Category Archives: Website transition

Form ever follows function, eventually

Our online editor, Will Davis, has been explaining how we flowed text from Google Docs to WordPress to print and created a low-cost, portable front-end system for our newsroom at Bangor Daily News. I wanted to tell you a little about why we did it.

If you read what Jeff Jarvis, Chuck Peters and Clay Shirky have been writing about decaying newsrooms and the need for new models, it’s hard to believe they weren’t taking notes in some darkened corner of ours, perhaps in Sports behind the stacks of old game results and Mountain Dew cans.

Like many newsrooms, until very recently we were production heavy because we had to be. Moving stories to the web was a copy-and-paste affair, but that’s not where the trouble started. If you begin with a print-directed front-end system, as we did, how does that system accommodate a story being updated from the field? Or how would the full possibility of story assets land online, to be chosen among for print? Even simpler: When do reporters add links? The answers, as countless journalists know, are: It can’t; they won’t; they don’t. From there, it’s all production, not creation.

As we lost staff to cutbacks over the years, assembling our content into finished products was taking a larger and larger percentage of our time. Simply processing press releases seemed to suck up significant portions of editors’ days. No one wanted to be in this situation, but our infrastructure for moving content demanded it. We were trapped.

We needed reporters to get out of the tools they had been using for more than a decade to drive toward single shift-end deadlines. We needed to simplify the connections between what reporters wrote and what the public saw. We needed to link our bureaus so that they were much more a part of the daily news flow; mobility, so that any staff member with a cell phone could file from anywhere; web archiving that allowed us to expand on stories and retrieve content below the level of a story — in brief, we needed to match the way our audience now acquires information. Also, we didn’t have any money for this project.

Then along came JRC’s Ben Franklin Project, pointing the way. We had begun using Google Docs in our new media department in 2007, when the department was created and we suddenly had to keep and share records on web development, ad sales and commissions, good ideas and meeting minutes. Docs as front-end newsroom system became apparent as Google improved its product and we needed a place for reporters to store notes, interviews, story ideas and all the rest in a place they could organize. The WordPress CMS, as good as it is, didn’t seem like the place to do that.

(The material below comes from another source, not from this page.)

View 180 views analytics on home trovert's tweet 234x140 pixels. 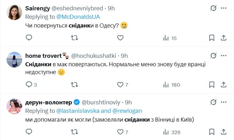[x=172, y=84]
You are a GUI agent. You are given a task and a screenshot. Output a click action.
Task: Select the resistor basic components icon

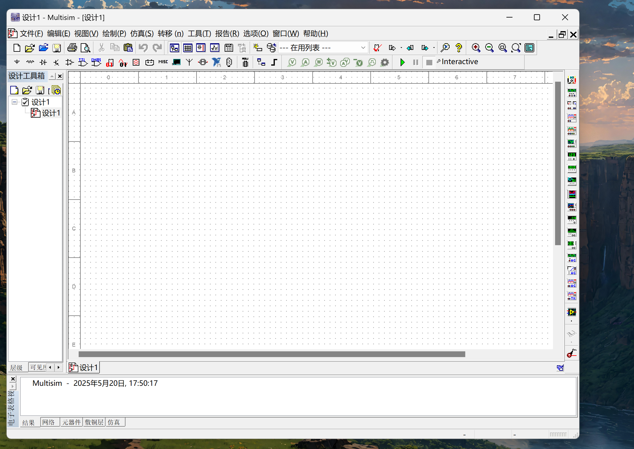(30, 62)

As the newsroom has grown comfortable with Docs, it is becoming more efficient (links and headlines, for instance, travel from Docs to WordPress) and we are shifting staff members from production to content creation. We knew we had a winner in Docs when we had a major election story with two reporters in the field and an editor in the newsroom, all working simultaneously on the same breaking story, adding content, seeing in real time what each was adding, talking to each other through the chat function and responding with updated information. Fast, simple, low cost.

We’re a long way from done. We’re still working on ways to present data and extract pieces of story content to create a coherent, useful whole; and we are just beginning the process of providing our audience a range of tools to contribute their own content. But in the newsroom, the guiding ideas we have put into practice are to match the tool to the job we need done (rather than the reverse), reduce the number of steps required and anticipate how our audience will want the information next. And the cost should be next to nothing.

Marrying Google Docs and WordPress (or really any CMS)

At the BDN, we love WordPress, but we didn’t feel it was the right place to have our reporters working. Even with distraction-free writing, there’s too much cruft that would confuse reporters or that we don’t want reporters touching. We wanted something lightweight, fast, simple to grasp and that would make editing easier.

Enter Google Docs. It’s easy to use, lightweight and a large number of people are already familiar with it. And, it’s got beautiful tools that enable real-time collaboration with reporters and editors.

That’s where we decided to start. Reporters write stories in Google Docs, and the docs are sorted in a series of collections, which are shared out to everybody. We have collections for each desk, such as metro, state, sports, etc.; collections for workflow, such as Needs Copy Editing, On Hold, etc.; and collections for actions, such as Send to Publish and Published.

The action collections are important — they’re how docs actually get from Google to WordPress. When we first started using Docs with our sports department in August or September of last year, Docs was much different, more neanderthal. But, that was nice in some ways. The docs came through with inline markup, and Docs supported XML-RPC, which made it easy to connect the two systems.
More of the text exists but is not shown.